Records for the task:
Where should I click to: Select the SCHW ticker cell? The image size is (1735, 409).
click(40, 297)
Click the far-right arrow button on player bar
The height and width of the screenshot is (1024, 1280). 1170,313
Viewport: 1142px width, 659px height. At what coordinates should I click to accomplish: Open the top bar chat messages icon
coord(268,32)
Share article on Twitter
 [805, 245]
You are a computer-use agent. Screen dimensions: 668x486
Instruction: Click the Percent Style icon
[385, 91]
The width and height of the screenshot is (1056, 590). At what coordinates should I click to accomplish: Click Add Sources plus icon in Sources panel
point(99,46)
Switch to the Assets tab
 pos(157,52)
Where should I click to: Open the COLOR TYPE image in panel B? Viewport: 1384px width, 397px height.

Problem requirements: Print nothing but the lines from the line with "You are a computer-use" to the last line of the records above. Both of those lines count.

Exercise answer:
You are a computer-use agent. Screen dimensions: 668x486
Instruction: Click the Percent Style icon
[385, 91]
The width and height of the screenshot is (1056, 590). At what coordinates should I click to accomplish: Click Add Sources plus icon in Sources panel
point(99,46)
Switch to the Assets tab
 pos(157,52)
Where should I click to: Open the COLOR TYPE image in panel B? Viewport: 1384px width, 397px height.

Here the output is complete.